Mimmo non è uno qualunque. Mimmo è famoso. Dopo la sentenza della Cassazione che confermava il licenziamento, si è incatenato davanti alla casa della famiglia del vicepremier Luigi Di Maio a Pomigliano d’Arco e si è cosparso il capo di benzina. Bloccato dalla forze dell’ordine, è stato portato in ospedale. E qui ha ricevuto la visita del leader 5 Stelle. «Tutte promesse mancate, mai mantenute», dice oggi a Open. «Quando venne in ospedale disse che il governo stava con noi e che avrebbe attuato tutte le misure per risolvere il nostro problema». Di Maio «è lo stesso che si affaccia al balcone e annuncia che ha abolito la povertà», chiosa l’operaio. «Ecco, venga qui sotto – dove ci sono altre persone licenziate e senza reddito – a dirlo. Ce lo dica in faccia. Chi ci governa dice che ha abolito la povertà. Noi siamo la prova provata che non è vero. Ci farebbe piacere sapere cosa ne pensa».

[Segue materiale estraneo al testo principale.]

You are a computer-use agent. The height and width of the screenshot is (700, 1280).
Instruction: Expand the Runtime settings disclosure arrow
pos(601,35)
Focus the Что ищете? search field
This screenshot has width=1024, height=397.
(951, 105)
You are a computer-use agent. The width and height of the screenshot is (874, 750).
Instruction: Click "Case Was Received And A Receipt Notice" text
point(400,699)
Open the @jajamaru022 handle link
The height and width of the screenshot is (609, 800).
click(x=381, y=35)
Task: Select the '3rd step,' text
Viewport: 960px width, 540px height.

Mugnano racconta anche che, durante quella visita in ospedale, Luigi Di Maio gli diede un numero di telefono. «Mi disse: ‘ecco, questo è il mio numero, chiamami’. Ho provato a chiamare: ha sempre squillato a vuoto e non mi ha mai risposto nessuno». Mimmo ha 52 anni e una figlia. Il suo compagno di protesta, Marco «ha due uova sode in frigo e non ha più nulla. Non può più pagare nemmeno la pigione di casa: e il proprietario ha detto che lo manda via. Secondo te è bello stare qui sul campanile in sciopero fame e sete? Cominciamo anche ad accusare debolezza. Ma che alternativa abbiamo?». E l’altro vicepremier, Matteo Salvini, lo avete mai sentito? «Noooooo. E quando ci guarda?», dice Mimmo.

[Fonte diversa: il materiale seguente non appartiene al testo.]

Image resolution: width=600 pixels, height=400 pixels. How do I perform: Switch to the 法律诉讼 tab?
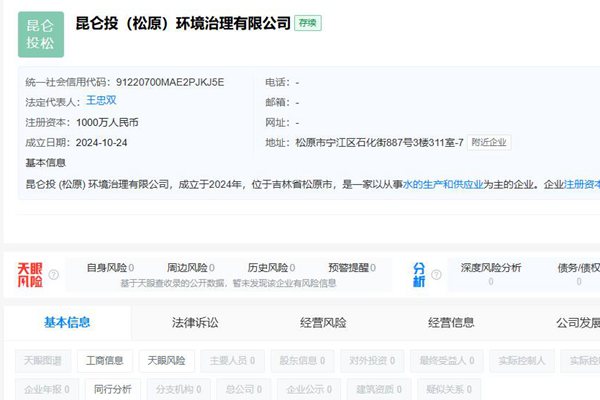195,322
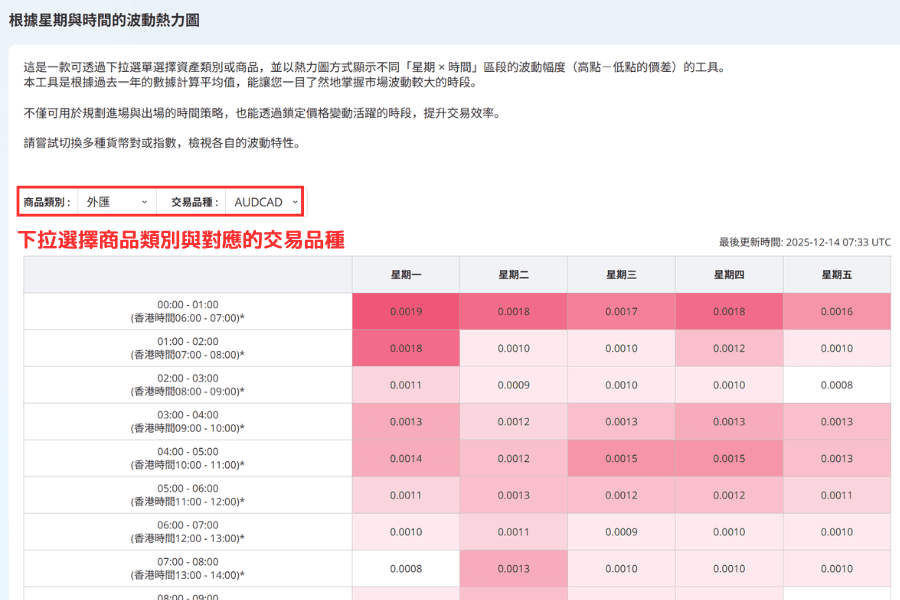Click the 星期三 column header
900x600 pixels.
[621, 274]
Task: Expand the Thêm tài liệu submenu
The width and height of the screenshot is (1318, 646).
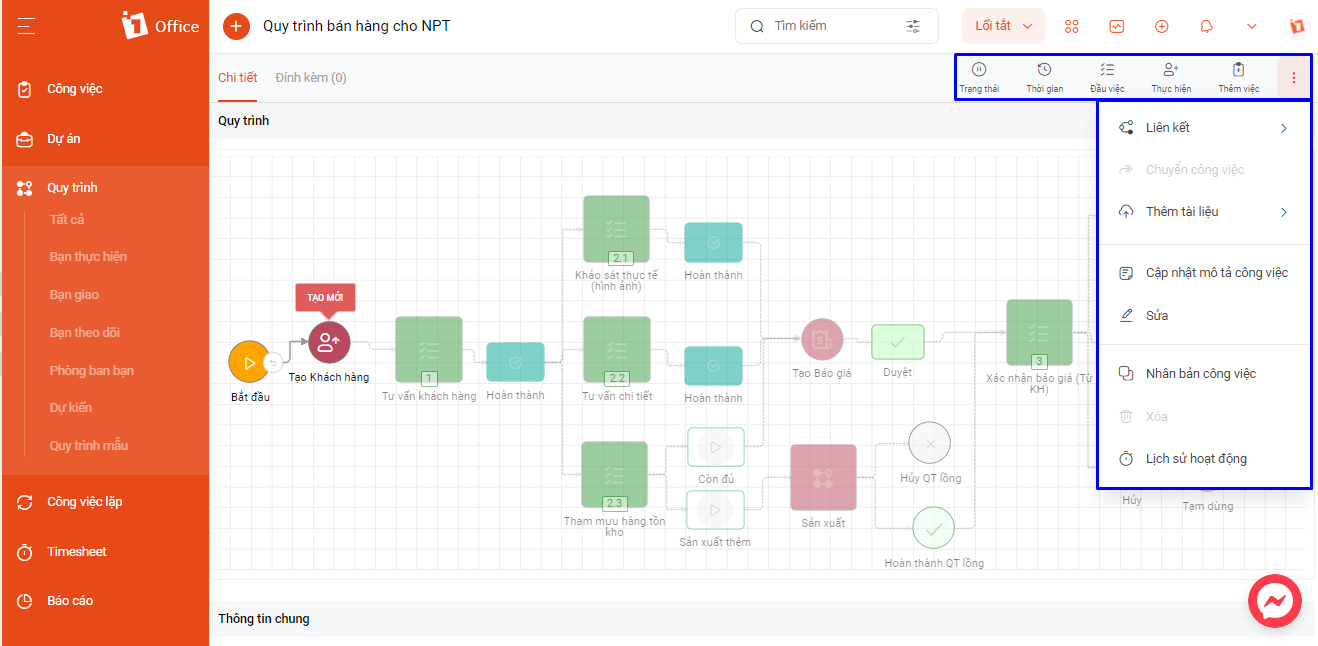Action: (1204, 212)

Solo uno dei cinque operai Fiat licenziati nel 2014 non ha chiesto il reddito di cittadinanza: Massimo Napolitano. Pochi mesi fa è partito per l’Inghilterra, alla ricerca di un lavoro. «Nel frattempo ha fatto le pratiche per il reddito, e ci racconta che lì è tutta un’altra cosa», dice ancora Mimmo Mignano. «Passeremo la Pasqua qui. C’è stata tanta solidarietà, ma la solidarietà non basta. Se scendiamo dal campanile, scendiamo di nuovo nel buio. Quindi è meglio stare qui a prenderci il freddo uniti, io e Marco. A 52 anni un lavoro non lo trovo: Oggi se non sei altro 1.80, tatuato, muscoloso e giovane… ma chi ti prende a lavorare. E Marco di anni ne ha 53 anni. «Oggi. Proprio oggi è il suo compleanno. Questo è».